Böyle böyle yol aldığımız, “coğrafya kaderdir” sözüne sıkı sıkı sarılan toplulukta, aslında hepimiz benzer hikayelerin, benzer yaşanmışlıkların, benzer acıların ve aynı ağıtlarla aynı çaresizliğin ürünüyüz.
Bugün başlığa alıntılanan 2 Batmanlı da muhtemeldir ki bizimle benzer ailelerin, benzer acıların içine doğdu, 3 eksik 2 fazla…
Onlarla benzer hayatlarla yol aldık ve bugün başka başka mecralarda yeni arayışlar, çırpınışlar içerisindeyiz.
1990’lı yıllarda Batman’a dair, ürpertici bir müzik eşliğinde ölümden beter ağırlıkla, tek renk televizyondan evimizin içine kadar gelen, yüreği ağırlaştıran domuz bağıyla katledilmiş, yerin dibine kazılmış hendeklerden çıkarılan cesetler, sokak ortasında ensesine sıkılan tek kurşunla hayattan koparılanlar, neredeyse duvarında kurşun izi olmayan evler, boşaltılan köyler, o köylerden çaresizliği bohçalayıp yola düşenler, geride bıraktıklarına duyulan özlemle kah kanser kah verem olarak göçüp gidenler, büyük şehrin dişlileri arasında zalimane tarumar olan hayatlar izledik, duyduk…
Batmanlıların da tıpkı Tuncelililer gibi masalları hiç mutlu sonla bitmedi yani.
Gökten 3 elma düşüp kendi aramızda pay ettiğimiz bir anlatımız da yoktur.
O nedenle; birbirimizin yüreğine dokunduğumuzda, aynı çaresizlik, arka planında aynı ağıtların olduğu ritimleri duyarız muhtemelen.
İnsan Hakları Derneği tarafından 2019 yılında yapılan bir açıklamada, 1990’lı yıllarda Batman şehir merkezinde 513 faili meçhul cinayet işlendiği belirtilmiş ve “faili meçhul cinayetlerin yanı sıra kaçırılan ve kaybolan insanlar da var.” ifadeleri kullanılmıştı.
Sadece şehir merkezindeki sayı bu.
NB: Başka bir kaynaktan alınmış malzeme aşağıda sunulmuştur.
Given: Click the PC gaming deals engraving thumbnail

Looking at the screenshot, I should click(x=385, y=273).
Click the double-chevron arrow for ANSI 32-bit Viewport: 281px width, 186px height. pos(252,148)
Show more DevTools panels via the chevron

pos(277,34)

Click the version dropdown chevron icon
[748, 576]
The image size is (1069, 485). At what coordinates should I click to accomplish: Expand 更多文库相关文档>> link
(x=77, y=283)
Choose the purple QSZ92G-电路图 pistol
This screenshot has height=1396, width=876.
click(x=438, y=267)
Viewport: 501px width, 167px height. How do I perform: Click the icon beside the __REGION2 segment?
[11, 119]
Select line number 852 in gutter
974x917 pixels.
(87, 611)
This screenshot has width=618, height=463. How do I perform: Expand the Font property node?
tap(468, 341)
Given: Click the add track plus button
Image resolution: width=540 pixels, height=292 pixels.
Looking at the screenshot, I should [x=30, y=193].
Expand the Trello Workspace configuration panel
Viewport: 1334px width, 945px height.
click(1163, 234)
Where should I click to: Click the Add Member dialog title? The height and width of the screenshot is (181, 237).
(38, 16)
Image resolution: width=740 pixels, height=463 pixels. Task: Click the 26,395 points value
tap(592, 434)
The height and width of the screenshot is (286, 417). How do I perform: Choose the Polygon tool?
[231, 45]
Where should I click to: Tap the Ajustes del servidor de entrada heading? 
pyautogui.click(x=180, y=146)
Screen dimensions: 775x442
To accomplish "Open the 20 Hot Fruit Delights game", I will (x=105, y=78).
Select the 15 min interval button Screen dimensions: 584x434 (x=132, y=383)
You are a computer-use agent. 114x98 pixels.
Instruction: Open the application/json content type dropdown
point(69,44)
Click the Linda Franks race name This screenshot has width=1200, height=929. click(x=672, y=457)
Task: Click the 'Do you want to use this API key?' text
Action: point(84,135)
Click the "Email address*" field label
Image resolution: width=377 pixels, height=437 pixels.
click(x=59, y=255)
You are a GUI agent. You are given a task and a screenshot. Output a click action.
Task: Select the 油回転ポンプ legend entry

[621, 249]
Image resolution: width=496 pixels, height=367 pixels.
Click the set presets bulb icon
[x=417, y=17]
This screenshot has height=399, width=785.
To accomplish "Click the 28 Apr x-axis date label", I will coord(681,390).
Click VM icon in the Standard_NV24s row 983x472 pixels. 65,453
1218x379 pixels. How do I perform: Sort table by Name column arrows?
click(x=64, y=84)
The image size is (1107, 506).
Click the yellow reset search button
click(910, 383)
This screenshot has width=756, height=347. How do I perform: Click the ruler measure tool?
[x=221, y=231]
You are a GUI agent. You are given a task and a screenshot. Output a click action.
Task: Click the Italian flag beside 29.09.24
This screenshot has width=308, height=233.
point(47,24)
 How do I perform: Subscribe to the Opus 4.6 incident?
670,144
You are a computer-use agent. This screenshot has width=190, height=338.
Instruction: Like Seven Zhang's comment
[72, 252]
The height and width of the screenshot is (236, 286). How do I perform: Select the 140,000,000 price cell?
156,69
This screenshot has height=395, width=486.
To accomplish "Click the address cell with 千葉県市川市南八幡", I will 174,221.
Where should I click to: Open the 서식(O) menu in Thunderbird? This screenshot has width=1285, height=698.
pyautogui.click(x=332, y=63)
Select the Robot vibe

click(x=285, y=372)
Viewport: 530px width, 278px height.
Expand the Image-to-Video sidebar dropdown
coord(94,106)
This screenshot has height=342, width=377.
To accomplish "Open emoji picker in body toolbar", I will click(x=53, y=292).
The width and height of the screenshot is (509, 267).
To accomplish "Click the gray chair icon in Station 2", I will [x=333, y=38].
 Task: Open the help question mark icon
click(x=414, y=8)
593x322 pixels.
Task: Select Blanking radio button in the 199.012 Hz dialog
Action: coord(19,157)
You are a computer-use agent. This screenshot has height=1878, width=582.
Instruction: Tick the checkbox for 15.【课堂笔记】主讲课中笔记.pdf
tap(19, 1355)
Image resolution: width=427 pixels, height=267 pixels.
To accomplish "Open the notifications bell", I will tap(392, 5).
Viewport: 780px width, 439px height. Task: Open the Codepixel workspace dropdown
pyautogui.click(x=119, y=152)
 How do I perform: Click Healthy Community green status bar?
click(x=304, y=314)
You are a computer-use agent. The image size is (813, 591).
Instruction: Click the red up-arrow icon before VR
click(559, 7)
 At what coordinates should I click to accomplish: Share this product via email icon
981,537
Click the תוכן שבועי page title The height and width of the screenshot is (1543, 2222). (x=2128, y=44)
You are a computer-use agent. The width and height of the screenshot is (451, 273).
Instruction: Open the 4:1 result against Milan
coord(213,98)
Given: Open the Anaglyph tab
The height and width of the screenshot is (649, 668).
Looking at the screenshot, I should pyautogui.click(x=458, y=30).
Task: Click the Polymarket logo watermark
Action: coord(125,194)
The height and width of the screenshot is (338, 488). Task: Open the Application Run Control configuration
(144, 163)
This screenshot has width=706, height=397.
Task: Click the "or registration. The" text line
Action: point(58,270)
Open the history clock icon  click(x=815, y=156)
Kaldı ki o bile daha fazladır muhtemelen…
Ölümler, işkenceler, doğduğu yerde doymasına izin verilmeyenler…
Hangisi daha acı sorusu sorulursa, acıyı yarıştırmak olur. Hepsi dram ve zulüm…
O nedenle; gündüz vakti sayılacak bir zamanda faili meçhulleri araştırmak üzere Batman’a gidip inceleme yapan heyete açılan ateşle katledilen DEP’li Mehmet Sincar ve Metin Özcan’ın naaşı, 1993 yılında katledilerek Tunceli girişindeki Dinar Deresine bırakılan Cemal Akar, Avukat Metin Can ve Dr. Hasan Kaya’nın üzerine düşüyor.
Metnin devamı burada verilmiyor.